* Collected data:

----

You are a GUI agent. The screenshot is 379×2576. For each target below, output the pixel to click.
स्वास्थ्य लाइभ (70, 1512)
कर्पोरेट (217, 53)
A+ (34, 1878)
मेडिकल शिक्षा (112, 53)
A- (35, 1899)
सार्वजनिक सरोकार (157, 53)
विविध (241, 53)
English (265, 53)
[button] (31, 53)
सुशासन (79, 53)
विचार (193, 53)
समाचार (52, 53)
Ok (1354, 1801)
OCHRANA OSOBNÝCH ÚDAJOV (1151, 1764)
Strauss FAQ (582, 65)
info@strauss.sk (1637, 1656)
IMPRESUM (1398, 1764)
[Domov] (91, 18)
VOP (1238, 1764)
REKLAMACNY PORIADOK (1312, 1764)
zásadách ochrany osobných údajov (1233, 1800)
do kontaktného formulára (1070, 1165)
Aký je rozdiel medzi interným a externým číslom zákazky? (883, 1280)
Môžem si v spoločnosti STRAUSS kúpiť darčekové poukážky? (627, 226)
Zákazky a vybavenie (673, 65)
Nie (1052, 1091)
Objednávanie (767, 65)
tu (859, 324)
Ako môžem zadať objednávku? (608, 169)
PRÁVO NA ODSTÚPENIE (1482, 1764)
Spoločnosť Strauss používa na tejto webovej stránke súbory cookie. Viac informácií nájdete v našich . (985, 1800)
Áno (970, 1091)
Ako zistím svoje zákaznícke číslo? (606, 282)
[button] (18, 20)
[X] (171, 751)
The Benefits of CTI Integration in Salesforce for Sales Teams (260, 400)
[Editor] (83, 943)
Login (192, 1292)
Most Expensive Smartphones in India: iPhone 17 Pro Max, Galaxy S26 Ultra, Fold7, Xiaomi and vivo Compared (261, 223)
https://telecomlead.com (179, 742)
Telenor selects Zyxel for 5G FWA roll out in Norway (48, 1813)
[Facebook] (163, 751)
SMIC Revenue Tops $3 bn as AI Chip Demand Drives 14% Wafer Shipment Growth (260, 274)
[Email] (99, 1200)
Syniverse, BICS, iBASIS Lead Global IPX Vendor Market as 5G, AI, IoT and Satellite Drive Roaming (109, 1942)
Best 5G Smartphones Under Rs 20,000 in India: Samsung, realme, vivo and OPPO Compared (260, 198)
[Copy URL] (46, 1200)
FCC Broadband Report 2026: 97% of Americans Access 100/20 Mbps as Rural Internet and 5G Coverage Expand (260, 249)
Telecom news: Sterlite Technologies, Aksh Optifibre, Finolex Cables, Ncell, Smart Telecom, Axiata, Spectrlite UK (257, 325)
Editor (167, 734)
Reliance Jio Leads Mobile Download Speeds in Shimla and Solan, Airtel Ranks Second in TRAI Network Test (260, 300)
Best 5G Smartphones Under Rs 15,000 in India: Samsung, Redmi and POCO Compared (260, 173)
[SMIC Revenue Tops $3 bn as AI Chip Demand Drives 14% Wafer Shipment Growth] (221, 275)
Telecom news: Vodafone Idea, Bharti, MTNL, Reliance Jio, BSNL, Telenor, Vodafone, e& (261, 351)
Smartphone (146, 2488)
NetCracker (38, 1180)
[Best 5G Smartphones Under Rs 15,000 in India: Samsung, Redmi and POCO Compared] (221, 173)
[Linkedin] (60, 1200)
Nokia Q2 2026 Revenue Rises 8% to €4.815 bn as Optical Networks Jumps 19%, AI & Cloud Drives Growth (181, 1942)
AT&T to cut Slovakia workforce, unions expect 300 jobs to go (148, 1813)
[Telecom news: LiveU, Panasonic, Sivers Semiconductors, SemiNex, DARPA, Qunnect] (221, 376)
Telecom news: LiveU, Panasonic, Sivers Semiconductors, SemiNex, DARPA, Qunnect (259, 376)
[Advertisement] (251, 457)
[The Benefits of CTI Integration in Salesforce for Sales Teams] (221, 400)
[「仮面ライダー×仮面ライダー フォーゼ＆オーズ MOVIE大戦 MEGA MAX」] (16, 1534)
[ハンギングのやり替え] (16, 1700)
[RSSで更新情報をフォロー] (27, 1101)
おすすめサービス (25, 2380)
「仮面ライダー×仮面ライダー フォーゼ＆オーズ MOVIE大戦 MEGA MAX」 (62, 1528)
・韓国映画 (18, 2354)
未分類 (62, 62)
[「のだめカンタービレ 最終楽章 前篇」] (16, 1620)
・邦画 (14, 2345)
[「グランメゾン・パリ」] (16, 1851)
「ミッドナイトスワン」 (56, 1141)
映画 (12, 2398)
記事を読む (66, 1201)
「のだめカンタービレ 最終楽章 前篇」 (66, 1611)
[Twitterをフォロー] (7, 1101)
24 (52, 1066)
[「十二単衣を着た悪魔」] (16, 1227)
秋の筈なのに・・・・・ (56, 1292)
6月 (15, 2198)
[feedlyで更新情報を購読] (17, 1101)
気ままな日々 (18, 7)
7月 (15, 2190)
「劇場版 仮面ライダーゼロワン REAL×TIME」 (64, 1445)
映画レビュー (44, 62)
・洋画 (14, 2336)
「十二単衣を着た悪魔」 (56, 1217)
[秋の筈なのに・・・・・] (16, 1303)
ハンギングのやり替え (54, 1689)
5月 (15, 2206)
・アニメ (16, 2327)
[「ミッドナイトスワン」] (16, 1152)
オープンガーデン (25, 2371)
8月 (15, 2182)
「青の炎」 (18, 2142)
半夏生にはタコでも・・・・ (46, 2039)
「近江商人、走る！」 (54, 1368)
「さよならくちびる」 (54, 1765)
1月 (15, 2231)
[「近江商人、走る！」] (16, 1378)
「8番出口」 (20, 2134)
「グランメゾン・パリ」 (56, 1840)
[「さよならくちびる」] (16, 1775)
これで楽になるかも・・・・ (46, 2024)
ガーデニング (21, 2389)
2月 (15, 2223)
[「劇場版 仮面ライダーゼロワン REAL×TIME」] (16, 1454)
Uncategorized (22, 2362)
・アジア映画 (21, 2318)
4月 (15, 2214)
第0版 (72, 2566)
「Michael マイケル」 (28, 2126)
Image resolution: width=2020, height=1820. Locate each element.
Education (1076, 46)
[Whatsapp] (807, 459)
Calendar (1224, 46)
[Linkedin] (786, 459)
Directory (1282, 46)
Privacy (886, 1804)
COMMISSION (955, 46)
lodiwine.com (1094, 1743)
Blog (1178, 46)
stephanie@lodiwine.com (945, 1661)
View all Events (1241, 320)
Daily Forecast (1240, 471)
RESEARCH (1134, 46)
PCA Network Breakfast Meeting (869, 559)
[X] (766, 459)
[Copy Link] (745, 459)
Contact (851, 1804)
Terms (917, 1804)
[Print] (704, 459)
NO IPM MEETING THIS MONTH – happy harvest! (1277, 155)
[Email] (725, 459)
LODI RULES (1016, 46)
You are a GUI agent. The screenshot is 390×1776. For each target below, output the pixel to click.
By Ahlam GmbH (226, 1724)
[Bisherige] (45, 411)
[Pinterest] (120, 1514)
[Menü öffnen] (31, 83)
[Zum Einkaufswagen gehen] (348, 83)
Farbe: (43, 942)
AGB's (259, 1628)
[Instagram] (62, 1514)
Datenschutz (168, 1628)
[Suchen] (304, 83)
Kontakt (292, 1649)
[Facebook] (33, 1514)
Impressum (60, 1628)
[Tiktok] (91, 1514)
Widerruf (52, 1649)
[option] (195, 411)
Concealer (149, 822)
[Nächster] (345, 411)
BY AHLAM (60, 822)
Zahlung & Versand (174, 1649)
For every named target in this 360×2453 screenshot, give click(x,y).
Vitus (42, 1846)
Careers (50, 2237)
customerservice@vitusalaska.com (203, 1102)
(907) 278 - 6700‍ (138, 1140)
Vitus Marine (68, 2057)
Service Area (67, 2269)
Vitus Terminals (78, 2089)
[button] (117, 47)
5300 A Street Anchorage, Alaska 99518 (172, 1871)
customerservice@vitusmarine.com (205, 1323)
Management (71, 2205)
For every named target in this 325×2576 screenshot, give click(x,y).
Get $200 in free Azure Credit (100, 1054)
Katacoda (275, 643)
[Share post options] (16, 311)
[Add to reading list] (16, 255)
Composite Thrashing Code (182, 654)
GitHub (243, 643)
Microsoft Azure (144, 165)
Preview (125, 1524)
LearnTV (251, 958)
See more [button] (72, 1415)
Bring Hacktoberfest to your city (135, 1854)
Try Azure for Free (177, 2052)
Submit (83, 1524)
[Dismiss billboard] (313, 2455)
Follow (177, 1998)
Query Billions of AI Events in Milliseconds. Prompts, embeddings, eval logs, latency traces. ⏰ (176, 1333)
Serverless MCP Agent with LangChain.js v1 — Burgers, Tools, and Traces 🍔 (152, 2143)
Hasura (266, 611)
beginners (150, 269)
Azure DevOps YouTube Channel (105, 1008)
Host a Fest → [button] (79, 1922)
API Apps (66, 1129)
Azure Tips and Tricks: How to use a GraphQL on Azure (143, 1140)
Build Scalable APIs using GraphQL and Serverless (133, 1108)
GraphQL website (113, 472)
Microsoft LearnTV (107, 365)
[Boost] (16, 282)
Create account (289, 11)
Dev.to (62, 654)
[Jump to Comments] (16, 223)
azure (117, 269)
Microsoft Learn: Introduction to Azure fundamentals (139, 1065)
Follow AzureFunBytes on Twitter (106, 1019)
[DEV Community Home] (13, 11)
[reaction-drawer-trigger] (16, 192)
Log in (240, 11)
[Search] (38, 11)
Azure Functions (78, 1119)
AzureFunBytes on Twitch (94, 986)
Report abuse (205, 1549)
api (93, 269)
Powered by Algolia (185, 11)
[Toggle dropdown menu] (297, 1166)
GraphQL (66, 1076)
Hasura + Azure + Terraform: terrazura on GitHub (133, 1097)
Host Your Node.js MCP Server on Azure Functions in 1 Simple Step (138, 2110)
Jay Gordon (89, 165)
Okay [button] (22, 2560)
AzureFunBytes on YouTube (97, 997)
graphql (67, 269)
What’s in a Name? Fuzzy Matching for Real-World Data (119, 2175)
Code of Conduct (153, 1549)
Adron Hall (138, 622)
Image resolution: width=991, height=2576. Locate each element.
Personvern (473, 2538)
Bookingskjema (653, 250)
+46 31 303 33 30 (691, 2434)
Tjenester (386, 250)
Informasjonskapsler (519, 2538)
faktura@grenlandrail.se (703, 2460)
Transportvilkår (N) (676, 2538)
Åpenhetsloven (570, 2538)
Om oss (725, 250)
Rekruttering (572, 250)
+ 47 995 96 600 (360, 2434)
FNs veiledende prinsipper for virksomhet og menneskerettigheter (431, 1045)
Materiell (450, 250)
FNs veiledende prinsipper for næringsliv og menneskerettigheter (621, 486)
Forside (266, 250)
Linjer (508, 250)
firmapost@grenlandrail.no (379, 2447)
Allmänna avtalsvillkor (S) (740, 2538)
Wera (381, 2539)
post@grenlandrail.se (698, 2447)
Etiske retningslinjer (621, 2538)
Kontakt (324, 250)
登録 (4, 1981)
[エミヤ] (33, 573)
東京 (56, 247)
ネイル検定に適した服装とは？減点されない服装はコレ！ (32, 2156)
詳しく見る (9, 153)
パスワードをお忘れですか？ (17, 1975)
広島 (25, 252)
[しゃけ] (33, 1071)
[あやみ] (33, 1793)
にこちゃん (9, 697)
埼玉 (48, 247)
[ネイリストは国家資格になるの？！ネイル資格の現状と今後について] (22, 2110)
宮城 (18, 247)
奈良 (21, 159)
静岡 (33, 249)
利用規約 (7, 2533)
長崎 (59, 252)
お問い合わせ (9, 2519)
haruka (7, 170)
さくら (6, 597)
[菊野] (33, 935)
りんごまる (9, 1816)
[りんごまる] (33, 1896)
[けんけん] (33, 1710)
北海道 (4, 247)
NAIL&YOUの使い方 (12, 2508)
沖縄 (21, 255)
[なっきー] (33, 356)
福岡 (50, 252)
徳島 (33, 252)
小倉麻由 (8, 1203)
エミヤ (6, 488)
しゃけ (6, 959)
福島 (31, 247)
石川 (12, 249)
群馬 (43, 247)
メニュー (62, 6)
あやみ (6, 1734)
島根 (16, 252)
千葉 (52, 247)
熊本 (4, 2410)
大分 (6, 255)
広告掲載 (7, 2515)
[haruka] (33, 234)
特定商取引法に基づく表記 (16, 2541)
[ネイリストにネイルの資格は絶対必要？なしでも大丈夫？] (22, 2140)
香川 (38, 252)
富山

----

* TASK STATEMENT:
Can you write out the lines above, from the first one through the one containing "zásadách ochrany osobných údajov (1233, 1800)", exactly as they appear and nothing more?

* SOLUTION TO THIS EXERCISE:
You are a GUI agent. The screenshot is 379×2576. For each target below, output the pixel to click.
स्वास्थ्य लाइभ (70, 1512)
कर्पोरेट (217, 53)
A+ (34, 1878)
मेडिकल शिक्षा (112, 53)
A- (35, 1899)
सार्वजनिक सरोकार (157, 53)
विविध (241, 53)
English (265, 53)
[button] (31, 53)
सुशासन (79, 53)
विचार (193, 53)
समाचार (52, 53)
Ok (1354, 1801)
OCHRANA OSOBNÝCH ÚDAJOV (1151, 1764)
Strauss FAQ (582, 65)
info@strauss.sk (1637, 1656)
IMPRESUM (1398, 1764)
[Domov] (91, 18)
VOP (1238, 1764)
REKLAMACNY PORIADOK (1312, 1764)
zásadách ochrany osobných údajov (1233, 1800)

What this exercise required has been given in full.